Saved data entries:
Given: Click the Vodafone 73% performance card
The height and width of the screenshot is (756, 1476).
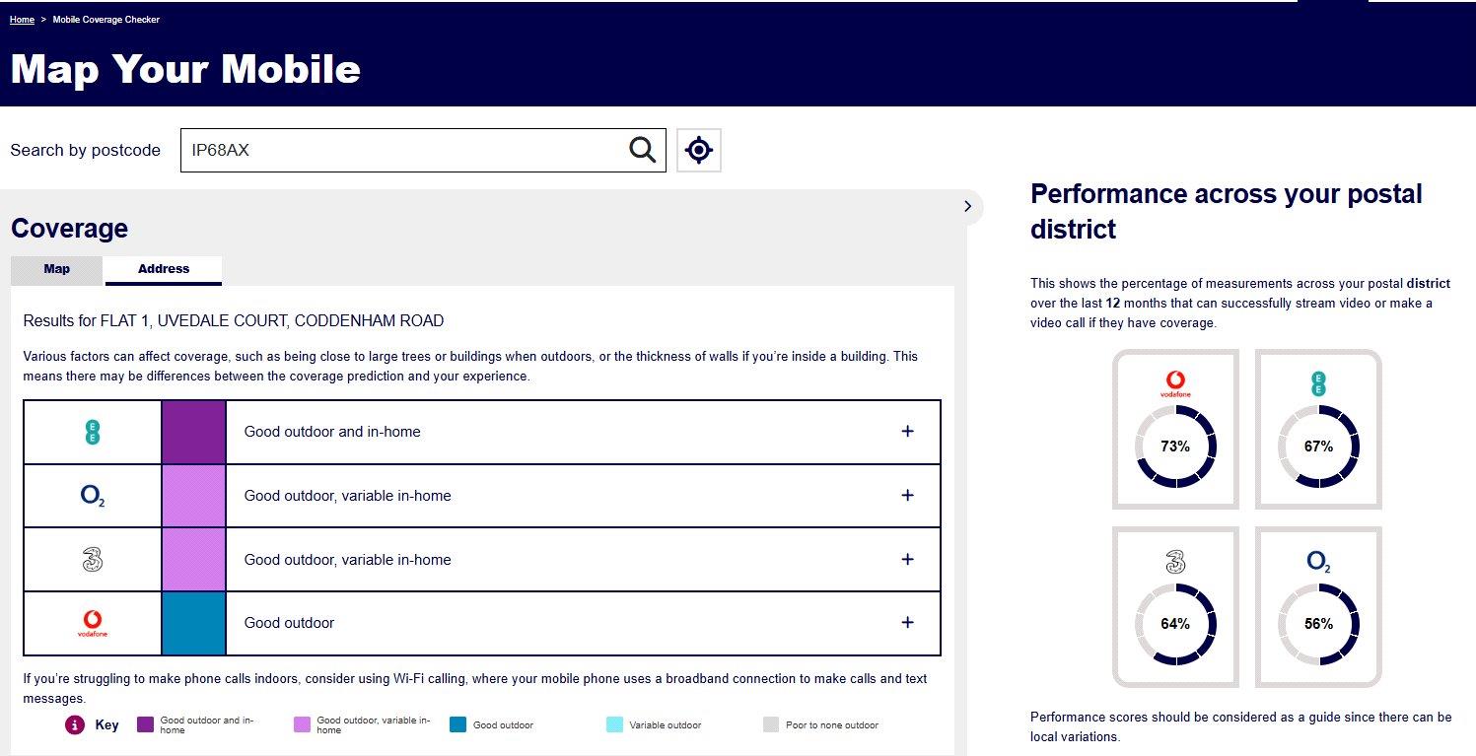Looking at the screenshot, I should click(x=1175, y=430).
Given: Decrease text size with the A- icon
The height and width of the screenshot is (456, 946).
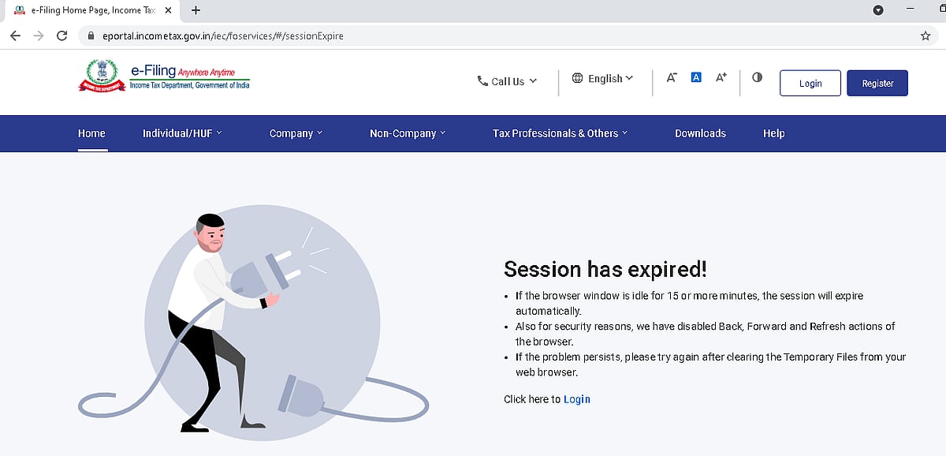Looking at the screenshot, I should click(x=671, y=77).

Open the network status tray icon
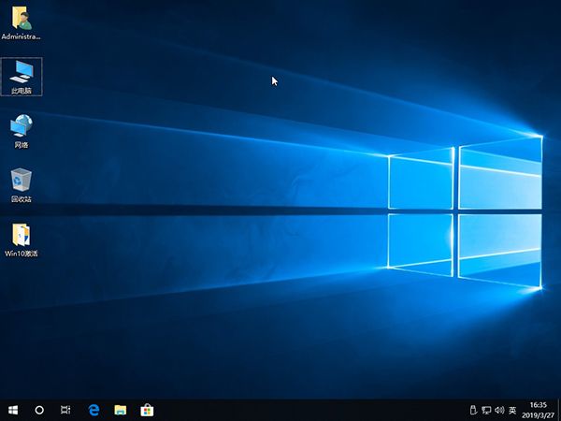(x=486, y=410)
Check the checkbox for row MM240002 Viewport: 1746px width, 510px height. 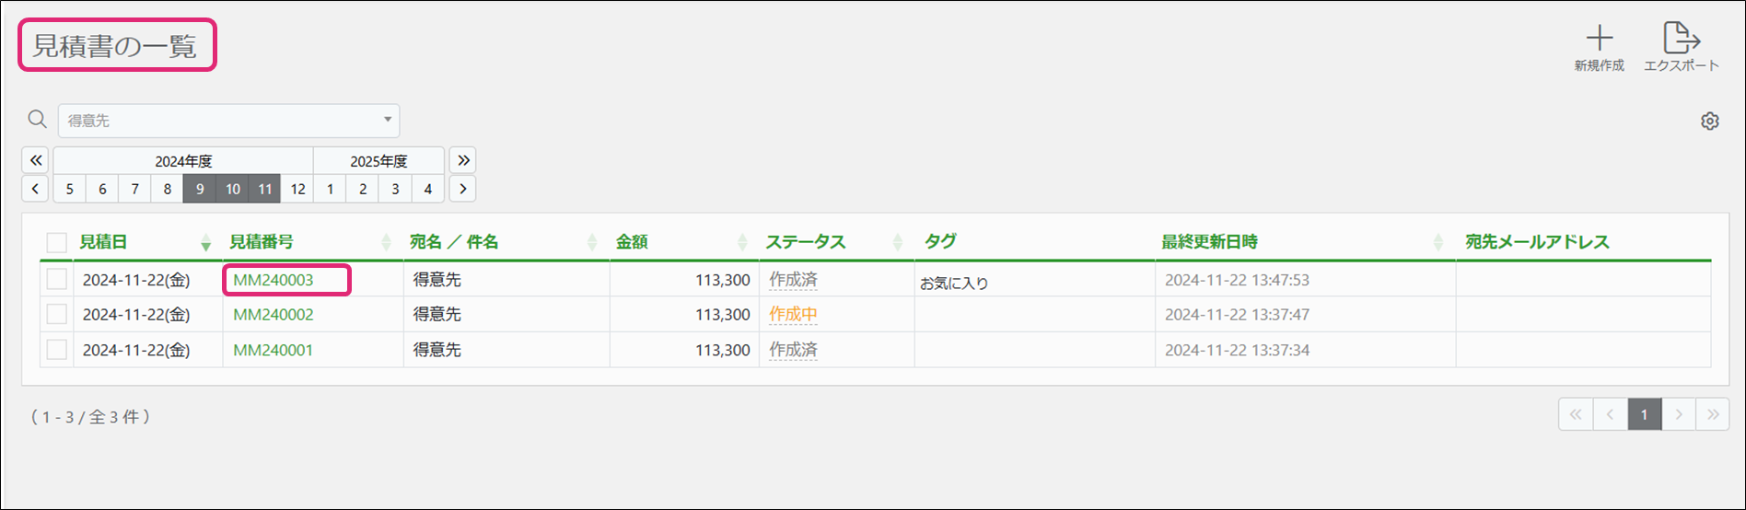click(57, 314)

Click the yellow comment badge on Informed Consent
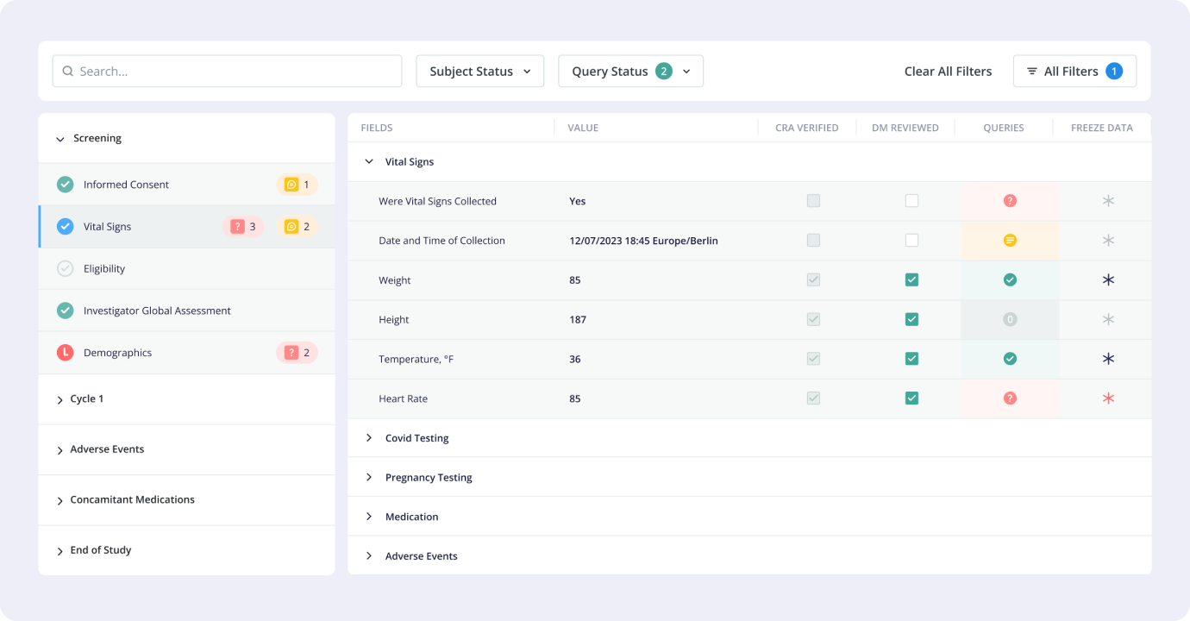pos(297,185)
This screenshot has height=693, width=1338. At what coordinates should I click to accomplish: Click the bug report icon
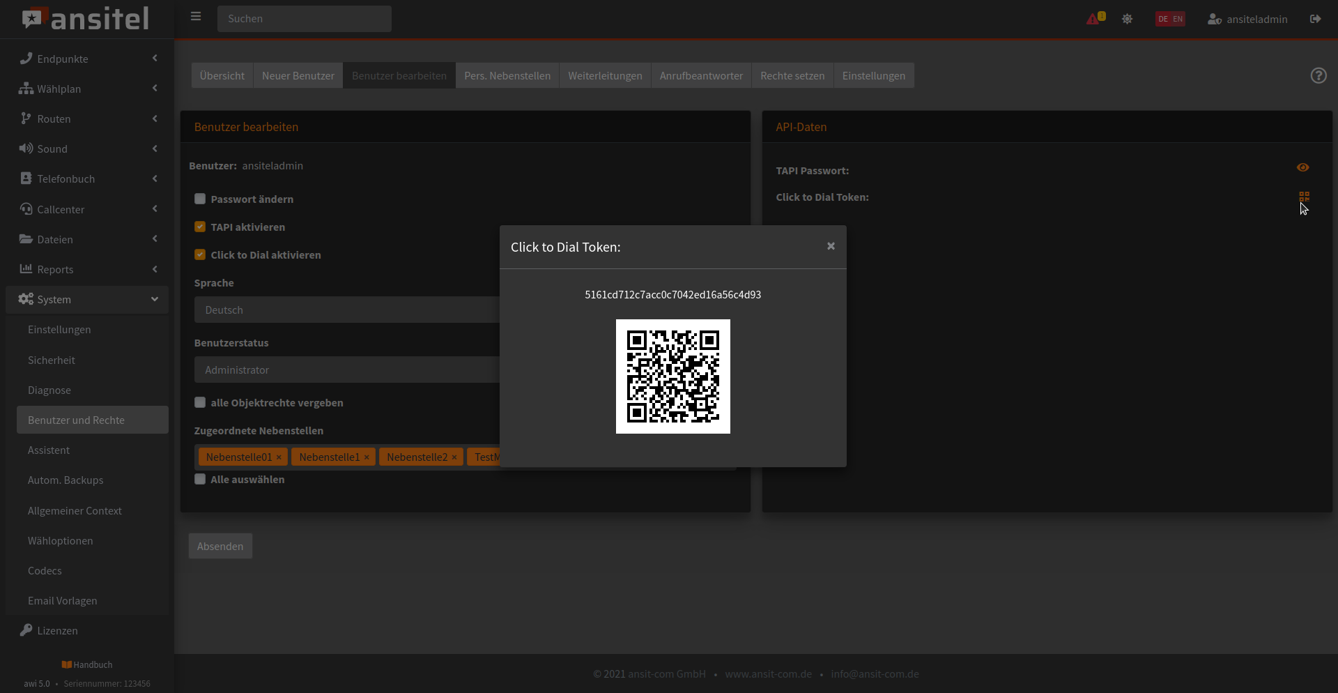point(1127,19)
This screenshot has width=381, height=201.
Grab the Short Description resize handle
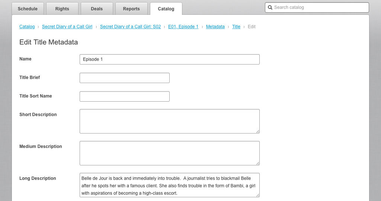point(257,131)
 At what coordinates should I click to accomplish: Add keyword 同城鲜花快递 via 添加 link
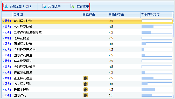pos(7,44)
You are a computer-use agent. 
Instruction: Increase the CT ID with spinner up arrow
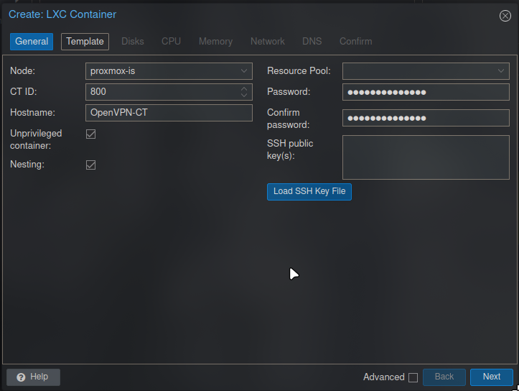[244, 89]
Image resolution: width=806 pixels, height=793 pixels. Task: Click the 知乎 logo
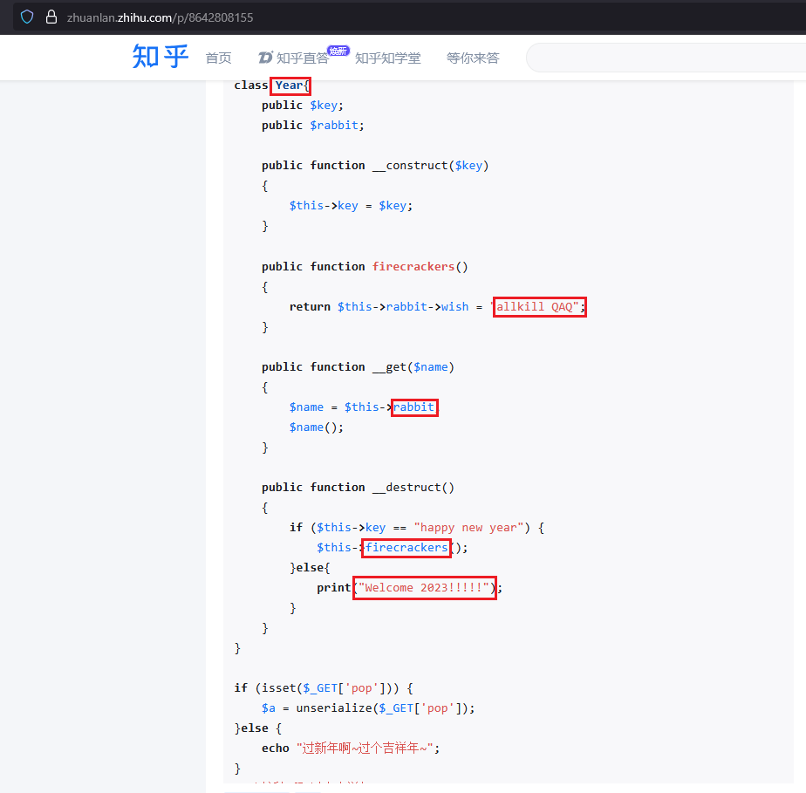point(161,57)
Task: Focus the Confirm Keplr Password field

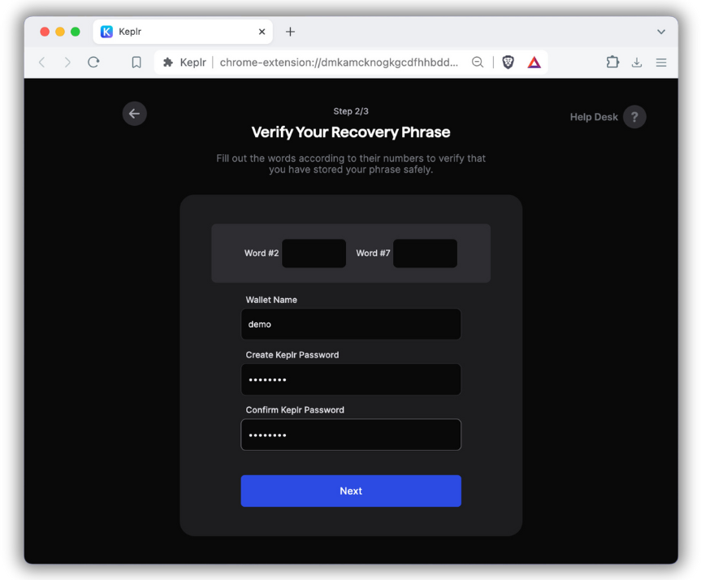Action: (x=350, y=435)
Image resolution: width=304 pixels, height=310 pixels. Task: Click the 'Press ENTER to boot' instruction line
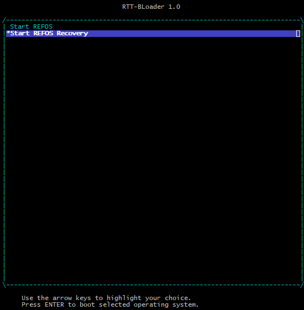point(110,304)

* **What to work on**
Look through the records for the word "Given". Every line that has it should be copied.

* **Response below**
Given: Click the Vodafone 73% performance card
Given: Decrease text size with the A- icon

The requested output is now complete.